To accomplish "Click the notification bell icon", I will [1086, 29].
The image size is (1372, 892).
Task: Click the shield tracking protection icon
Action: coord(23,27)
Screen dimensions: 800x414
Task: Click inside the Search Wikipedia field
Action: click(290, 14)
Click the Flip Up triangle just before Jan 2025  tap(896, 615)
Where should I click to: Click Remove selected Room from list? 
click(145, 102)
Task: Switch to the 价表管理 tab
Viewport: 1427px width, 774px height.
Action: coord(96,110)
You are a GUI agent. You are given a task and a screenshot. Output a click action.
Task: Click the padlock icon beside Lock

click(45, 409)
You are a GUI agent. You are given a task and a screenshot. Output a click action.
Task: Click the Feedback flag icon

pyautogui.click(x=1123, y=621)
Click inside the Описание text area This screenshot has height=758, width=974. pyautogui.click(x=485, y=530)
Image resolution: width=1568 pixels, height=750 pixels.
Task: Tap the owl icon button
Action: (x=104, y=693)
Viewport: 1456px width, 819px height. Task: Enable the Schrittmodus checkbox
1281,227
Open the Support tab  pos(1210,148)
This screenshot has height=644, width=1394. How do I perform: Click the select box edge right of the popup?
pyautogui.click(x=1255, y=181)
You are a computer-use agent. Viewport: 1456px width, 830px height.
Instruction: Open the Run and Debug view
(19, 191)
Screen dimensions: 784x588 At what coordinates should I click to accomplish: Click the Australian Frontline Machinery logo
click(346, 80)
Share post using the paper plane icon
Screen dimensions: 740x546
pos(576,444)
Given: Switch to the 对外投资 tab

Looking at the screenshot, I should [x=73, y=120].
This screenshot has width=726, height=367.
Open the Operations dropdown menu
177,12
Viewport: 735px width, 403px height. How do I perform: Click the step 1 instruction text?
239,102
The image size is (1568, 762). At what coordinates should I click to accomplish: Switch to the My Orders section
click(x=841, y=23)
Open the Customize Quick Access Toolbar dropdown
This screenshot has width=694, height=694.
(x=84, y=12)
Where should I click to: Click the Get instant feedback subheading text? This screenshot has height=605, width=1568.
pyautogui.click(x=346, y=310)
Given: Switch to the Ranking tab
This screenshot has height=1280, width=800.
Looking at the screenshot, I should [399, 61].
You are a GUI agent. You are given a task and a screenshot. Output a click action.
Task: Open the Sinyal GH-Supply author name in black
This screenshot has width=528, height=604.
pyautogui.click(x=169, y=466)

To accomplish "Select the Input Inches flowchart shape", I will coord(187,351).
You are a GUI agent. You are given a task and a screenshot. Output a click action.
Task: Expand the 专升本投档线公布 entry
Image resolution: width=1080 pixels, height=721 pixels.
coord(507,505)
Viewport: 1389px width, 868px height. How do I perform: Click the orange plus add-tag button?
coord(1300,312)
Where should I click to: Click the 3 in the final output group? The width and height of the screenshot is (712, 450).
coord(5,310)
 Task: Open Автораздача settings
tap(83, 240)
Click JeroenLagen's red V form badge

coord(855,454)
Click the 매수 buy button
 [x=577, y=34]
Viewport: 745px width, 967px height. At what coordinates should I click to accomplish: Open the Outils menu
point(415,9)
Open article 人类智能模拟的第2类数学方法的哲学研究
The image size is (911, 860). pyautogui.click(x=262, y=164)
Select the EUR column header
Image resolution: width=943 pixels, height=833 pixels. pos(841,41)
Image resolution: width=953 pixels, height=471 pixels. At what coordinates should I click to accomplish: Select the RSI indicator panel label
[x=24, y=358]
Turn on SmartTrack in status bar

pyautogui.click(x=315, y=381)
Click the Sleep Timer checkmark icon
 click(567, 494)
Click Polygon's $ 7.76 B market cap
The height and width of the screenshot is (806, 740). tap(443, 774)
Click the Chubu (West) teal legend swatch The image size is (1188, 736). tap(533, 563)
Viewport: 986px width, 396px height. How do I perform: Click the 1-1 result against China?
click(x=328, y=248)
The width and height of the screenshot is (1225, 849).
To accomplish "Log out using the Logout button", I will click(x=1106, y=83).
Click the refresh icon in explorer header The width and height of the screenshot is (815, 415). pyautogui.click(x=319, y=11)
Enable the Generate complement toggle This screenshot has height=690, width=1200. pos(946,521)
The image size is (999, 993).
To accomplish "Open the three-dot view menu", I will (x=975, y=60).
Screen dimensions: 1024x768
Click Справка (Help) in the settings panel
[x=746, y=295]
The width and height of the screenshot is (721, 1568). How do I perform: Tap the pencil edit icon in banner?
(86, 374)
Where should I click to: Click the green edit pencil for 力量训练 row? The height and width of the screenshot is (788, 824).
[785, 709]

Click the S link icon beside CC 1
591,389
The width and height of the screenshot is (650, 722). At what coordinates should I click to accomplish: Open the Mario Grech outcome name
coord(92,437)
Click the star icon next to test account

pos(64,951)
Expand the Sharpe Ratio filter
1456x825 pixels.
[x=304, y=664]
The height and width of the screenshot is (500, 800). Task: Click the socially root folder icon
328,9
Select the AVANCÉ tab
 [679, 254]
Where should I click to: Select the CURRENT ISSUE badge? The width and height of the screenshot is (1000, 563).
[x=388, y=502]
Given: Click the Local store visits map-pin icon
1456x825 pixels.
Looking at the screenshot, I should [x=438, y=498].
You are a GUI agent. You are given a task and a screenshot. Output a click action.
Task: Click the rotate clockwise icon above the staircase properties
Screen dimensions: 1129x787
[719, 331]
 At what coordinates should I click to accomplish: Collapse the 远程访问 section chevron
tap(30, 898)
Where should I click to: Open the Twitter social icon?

--- --- ---

— Written problem —
Reproduce all of the data above word for word, line by line, with nothing changed, added, or left out.

— Exercise result —
To accomplish "Click the notification bell icon", I will [1086, 29].
The image size is (1372, 892).
Task: Click the shield tracking protection icon
Action: coord(23,27)
Screen dimensions: 800x414
Task: Click inside the Search Wikipedia field
Action: click(290, 14)
Click the Flip Up triangle just before Jan 2025  tap(896, 615)
Where should I click to: Click Remove selected Room from list? 
click(145, 102)
Task: Switch to the 价表管理 tab
Viewport: 1427px width, 774px height.
Action: coord(96,110)
You are a GUI agent. You are given a task and a screenshot. Output a click action.
Task: Click the padlock icon beside Lock

click(45, 409)
You are a GUI agent. You are given a task and a screenshot. Output a click action.
Task: Click the Feedback flag icon

pyautogui.click(x=1123, y=621)
Click inside the Описание text area This screenshot has height=758, width=974. pyautogui.click(x=485, y=530)
Image resolution: width=1568 pixels, height=750 pixels.
Task: Tap the owl icon button
Action: (x=104, y=693)
Viewport: 1456px width, 819px height. Task: Enable the Schrittmodus checkbox
1281,227
Open the Support tab  pos(1210,148)
This screenshot has height=644, width=1394. How do I perform: Click the select box edge right of the popup?
pyautogui.click(x=1255, y=181)
You are a computer-use agent. Viewport: 1456px width, 830px height.
Instruction: Open the Run and Debug view
(19, 191)
Screen dimensions: 784x588 At what coordinates should I click to accomplish: Click the Australian Frontline Machinery logo
click(346, 80)
Share post using the paper plane icon
Screen dimensions: 740x546
pos(576,444)
Given: Switch to the 对外投资 tab

Looking at the screenshot, I should [x=73, y=120].
This screenshot has width=726, height=367.
Open the Operations dropdown menu
177,12
Viewport: 735px width, 403px height. How do I perform: Click the step 1 instruction text?
239,102
The image size is (1568, 762). At what coordinates should I click to accomplish: Switch to the My Orders section
click(x=841, y=23)
Open the Customize Quick Access Toolbar dropdown
This screenshot has width=694, height=694.
(x=84, y=12)
Where should I click to: Click the Get instant feedback subheading text? This screenshot has height=605, width=1568.
pyautogui.click(x=346, y=310)
Given: Switch to the Ranking tab
This screenshot has height=1280, width=800.
Looking at the screenshot, I should [399, 61].
You are a GUI agent. You are given a task and a screenshot. Output a click action.
Task: Open the Sinyal GH-Supply author name in black
This screenshot has width=528, height=604.
pyautogui.click(x=169, y=466)

To accomplish "Select the Input Inches flowchart shape", I will coord(187,351).
You are a GUI agent. You are given a task and a screenshot. Output a click action.
Task: Expand the 专升本投档线公布 entry
Image resolution: width=1080 pixels, height=721 pixels.
coord(507,505)
Viewport: 1389px width, 868px height. How do I perform: Click the orange plus add-tag button?
coord(1300,312)
Where should I click to: Click the 3 in the final output group? The width and height of the screenshot is (712, 450).
coord(5,310)
 Task: Open Автораздача settings
tap(83, 240)
Click JeroenLagen's red V form badge

coord(855,454)
Click the 매수 buy button
 [x=577, y=34]
Viewport: 745px width, 967px height. At what coordinates should I click to accomplish: Open the Outils menu
point(415,9)
Open article 人类智能模拟的第2类数学方法的哲学研究
The image size is (911, 860). pyautogui.click(x=262, y=164)
Select the EUR column header
Image resolution: width=943 pixels, height=833 pixels. pos(841,41)
Image resolution: width=953 pixels, height=471 pixels. At what coordinates should I click to accomplish: Select the RSI indicator panel label
[x=24, y=358]
Turn on SmartTrack in status bar

pyautogui.click(x=315, y=381)
Click the Sleep Timer checkmark icon
 click(567, 494)
Click Polygon's $ 7.76 B market cap
The height and width of the screenshot is (806, 740). tap(443, 774)
Click the Chubu (West) teal legend swatch The image size is (1188, 736). tap(533, 563)
Viewport: 986px width, 396px height. How do I perform: Click the 1-1 result against China?
click(x=328, y=248)
The width and height of the screenshot is (1225, 849).
To accomplish "Log out using the Logout button", I will click(x=1106, y=83).
Click the refresh icon in explorer header The width and height of the screenshot is (815, 415). pyautogui.click(x=319, y=11)
Enable the Generate complement toggle This screenshot has height=690, width=1200. pos(946,521)
The image size is (999, 993).
To accomplish "Open the three-dot view menu", I will (x=975, y=60).
Screen dimensions: 1024x768
Click Справка (Help) in the settings panel
[x=746, y=295]
The width and height of the screenshot is (721, 1568). How do I perform: Tap the pencil edit icon in banner?
(86, 374)
Where should I click to: Click the green edit pencil for 力量训练 row? The height and width of the screenshot is (788, 824).
[785, 709]

Click the S link icon beside CC 1
591,389
The width and height of the screenshot is (650, 722). At what coordinates should I click to accomplish: Open the Mario Grech outcome name
coord(92,437)
Click the star icon next to test account

pos(64,951)
Expand the Sharpe Ratio filter
1456x825 pixels.
[x=304, y=664]
The height and width of the screenshot is (500, 800). Task: Click the socially root folder icon
328,9
Select the AVANCÉ tab
 [679, 254]
Where should I click to: Select the CURRENT ISSUE badge? The width and height of the screenshot is (1000, 563).
[x=388, y=502]
Given: Click the Local store visits map-pin icon
1456x825 pixels.
Looking at the screenshot, I should [x=438, y=498].
You are a GUI agent. You are given a task and a screenshot. Output a click action.
Task: Click the rotate clockwise icon above the staircase properties
Screen dimensions: 1129x787
[719, 331]
 At what coordinates should I click to accomplish: Collapse the 远程访问 section chevron
tap(30, 898)
Where should I click to: Open the Twitter social icon?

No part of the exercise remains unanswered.